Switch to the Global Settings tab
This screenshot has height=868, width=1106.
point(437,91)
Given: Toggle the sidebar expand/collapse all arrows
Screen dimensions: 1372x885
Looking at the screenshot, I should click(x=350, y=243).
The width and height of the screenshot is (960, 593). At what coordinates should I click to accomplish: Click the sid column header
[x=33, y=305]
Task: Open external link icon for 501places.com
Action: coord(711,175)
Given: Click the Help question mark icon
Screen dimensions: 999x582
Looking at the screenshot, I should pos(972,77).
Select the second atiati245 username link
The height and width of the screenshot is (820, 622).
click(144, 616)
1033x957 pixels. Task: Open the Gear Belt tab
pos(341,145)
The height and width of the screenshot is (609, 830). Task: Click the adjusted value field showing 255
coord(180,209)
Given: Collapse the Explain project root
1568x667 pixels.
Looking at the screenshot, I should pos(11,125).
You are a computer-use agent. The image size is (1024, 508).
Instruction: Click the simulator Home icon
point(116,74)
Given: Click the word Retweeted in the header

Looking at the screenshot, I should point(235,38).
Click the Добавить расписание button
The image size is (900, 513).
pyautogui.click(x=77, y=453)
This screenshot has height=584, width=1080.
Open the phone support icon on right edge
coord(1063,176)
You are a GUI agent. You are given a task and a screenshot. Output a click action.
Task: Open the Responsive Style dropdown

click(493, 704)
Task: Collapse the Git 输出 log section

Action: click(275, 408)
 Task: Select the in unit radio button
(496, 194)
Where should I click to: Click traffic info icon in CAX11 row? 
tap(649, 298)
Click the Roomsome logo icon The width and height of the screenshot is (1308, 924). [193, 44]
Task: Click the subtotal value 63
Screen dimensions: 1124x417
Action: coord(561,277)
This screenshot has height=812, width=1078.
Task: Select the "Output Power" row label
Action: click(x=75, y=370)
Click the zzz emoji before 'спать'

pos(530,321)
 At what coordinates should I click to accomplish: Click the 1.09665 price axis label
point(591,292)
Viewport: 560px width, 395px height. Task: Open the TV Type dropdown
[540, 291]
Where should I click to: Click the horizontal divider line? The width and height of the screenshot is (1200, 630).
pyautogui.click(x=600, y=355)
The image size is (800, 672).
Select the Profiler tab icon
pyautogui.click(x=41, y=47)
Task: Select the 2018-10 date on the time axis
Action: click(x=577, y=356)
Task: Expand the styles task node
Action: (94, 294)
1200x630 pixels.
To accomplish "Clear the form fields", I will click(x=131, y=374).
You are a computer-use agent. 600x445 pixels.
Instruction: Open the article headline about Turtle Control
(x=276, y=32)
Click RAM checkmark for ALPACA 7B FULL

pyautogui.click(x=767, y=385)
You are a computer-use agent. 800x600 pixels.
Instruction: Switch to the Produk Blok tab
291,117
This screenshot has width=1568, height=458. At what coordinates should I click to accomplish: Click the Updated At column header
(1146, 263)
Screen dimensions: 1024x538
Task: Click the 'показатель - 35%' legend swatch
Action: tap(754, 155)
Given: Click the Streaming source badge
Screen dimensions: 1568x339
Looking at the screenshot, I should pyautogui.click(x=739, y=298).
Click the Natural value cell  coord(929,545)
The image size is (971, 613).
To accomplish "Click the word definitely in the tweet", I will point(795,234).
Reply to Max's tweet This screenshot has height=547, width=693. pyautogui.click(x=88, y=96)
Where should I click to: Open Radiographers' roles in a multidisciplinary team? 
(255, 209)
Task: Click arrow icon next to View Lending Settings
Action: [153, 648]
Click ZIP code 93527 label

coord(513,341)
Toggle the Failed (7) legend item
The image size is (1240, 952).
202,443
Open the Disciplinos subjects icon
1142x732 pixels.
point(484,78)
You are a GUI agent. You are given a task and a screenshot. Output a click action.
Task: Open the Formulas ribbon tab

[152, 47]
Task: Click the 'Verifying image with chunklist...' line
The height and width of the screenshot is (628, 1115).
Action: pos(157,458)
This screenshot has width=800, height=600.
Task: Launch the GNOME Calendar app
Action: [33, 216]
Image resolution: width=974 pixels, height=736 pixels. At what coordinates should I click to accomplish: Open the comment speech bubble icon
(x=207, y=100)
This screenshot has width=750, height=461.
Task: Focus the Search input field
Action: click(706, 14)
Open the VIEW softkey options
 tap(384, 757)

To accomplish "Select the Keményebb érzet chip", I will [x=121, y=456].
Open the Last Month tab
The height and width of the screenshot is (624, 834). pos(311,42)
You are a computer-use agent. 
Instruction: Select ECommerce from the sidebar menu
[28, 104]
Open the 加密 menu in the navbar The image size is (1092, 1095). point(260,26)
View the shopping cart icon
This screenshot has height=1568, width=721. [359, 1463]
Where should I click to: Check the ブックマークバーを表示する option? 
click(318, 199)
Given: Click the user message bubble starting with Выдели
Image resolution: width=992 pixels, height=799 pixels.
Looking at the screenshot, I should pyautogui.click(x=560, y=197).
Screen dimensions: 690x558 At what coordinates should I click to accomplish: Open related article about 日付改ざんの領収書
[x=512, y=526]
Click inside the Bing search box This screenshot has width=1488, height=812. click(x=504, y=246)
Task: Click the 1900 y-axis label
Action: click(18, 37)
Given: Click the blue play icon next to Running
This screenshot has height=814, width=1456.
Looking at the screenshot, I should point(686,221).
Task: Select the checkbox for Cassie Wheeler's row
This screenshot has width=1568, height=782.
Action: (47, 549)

• **Work instructions**
Say how many lines of these records hold the string "will", giving the number and no other words.

• **Response to the task**
3